**WRITTEN PROBLEM**
Can you output the listing as a Markdown table with the columns "Number" and "Entry", starting at the line that contains "This screenshot has height=438, width=778." and stopping at the end of the listing? Skip blank lines and leave the pictures out.

**AVAILABLE RECORDS**
§

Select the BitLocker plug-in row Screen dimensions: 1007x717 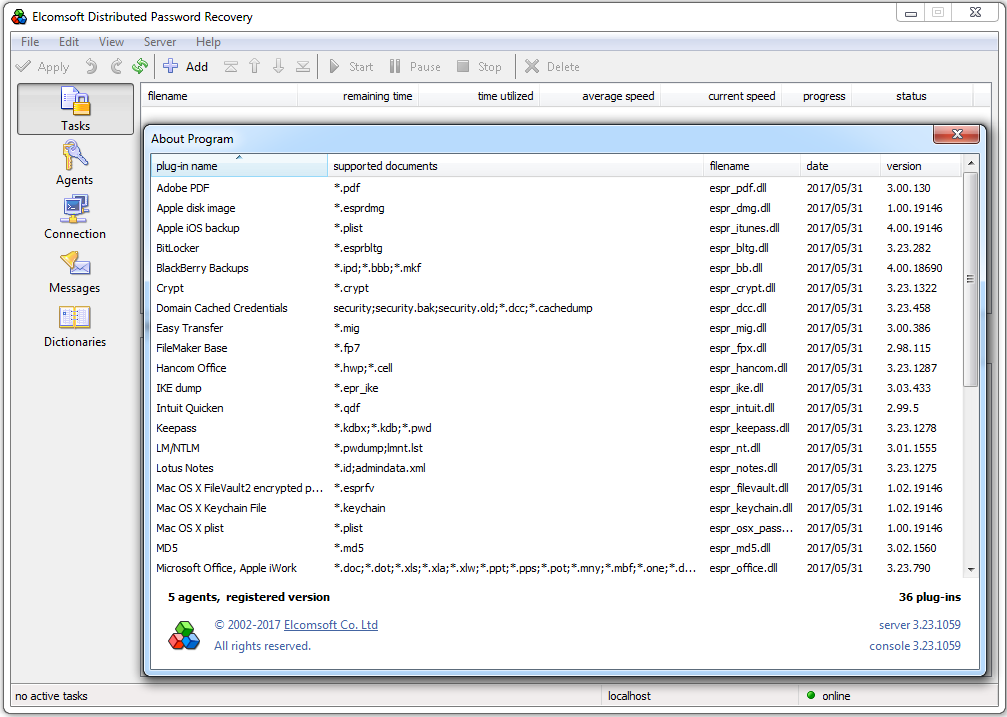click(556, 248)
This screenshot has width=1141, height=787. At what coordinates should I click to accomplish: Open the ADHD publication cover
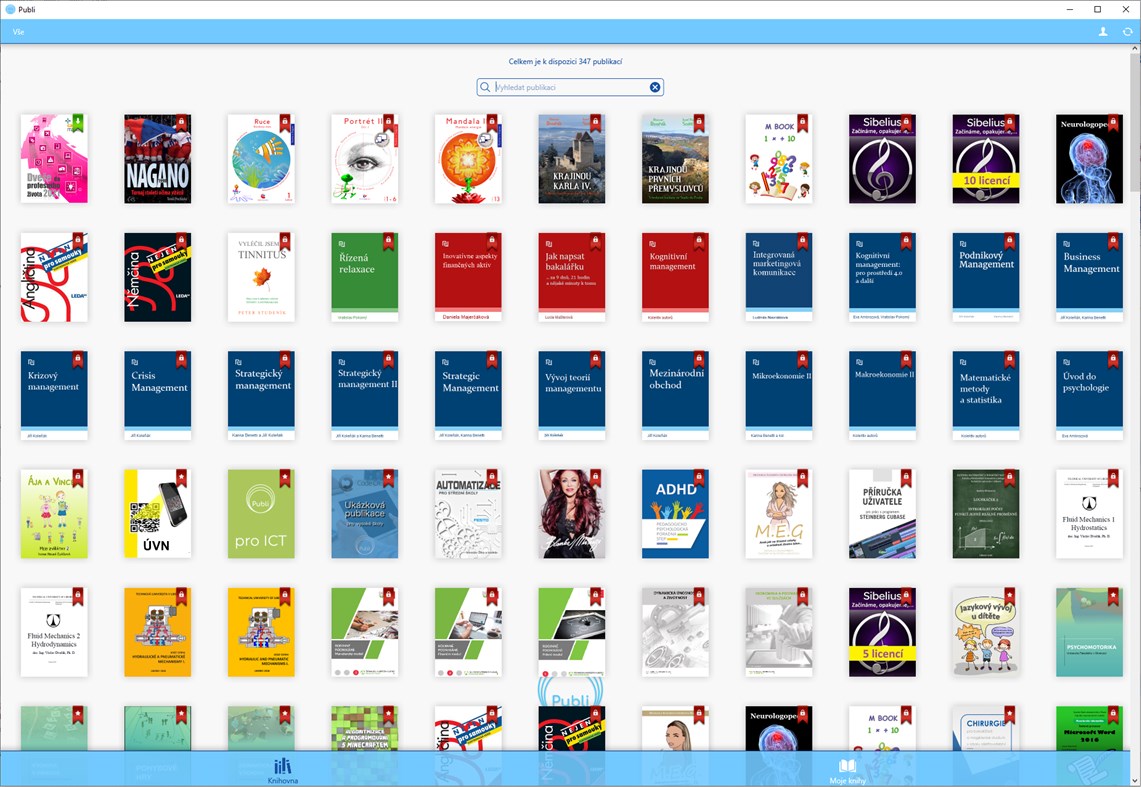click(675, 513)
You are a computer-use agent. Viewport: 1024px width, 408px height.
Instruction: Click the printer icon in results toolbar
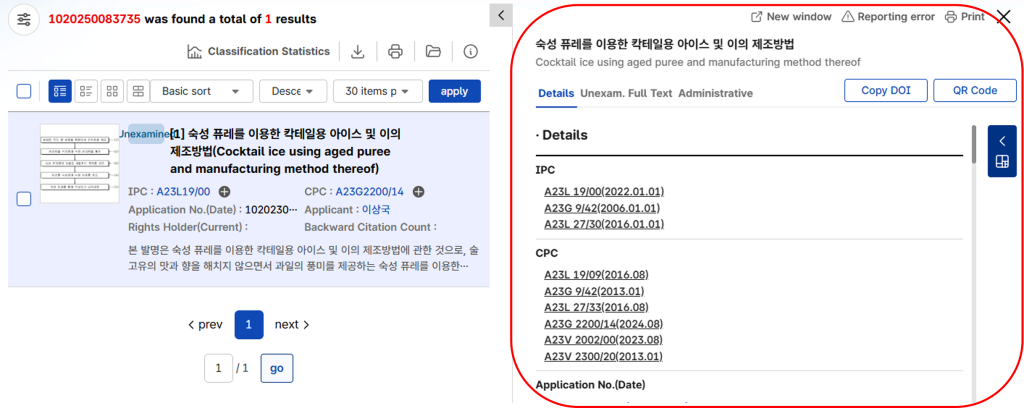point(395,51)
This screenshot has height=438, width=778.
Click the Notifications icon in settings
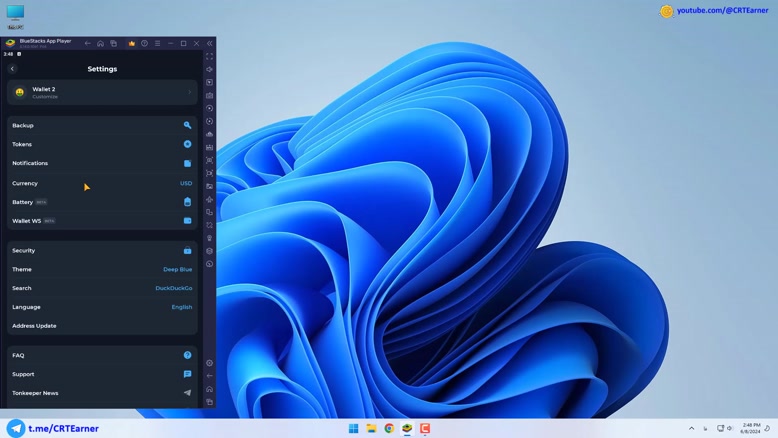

§

**TASK RESPONSE**
| Number | Entry |
|---|---|
| 1 | This screenshot has height=438, width=778. |
| 2 | Click the Notifications icon in settings |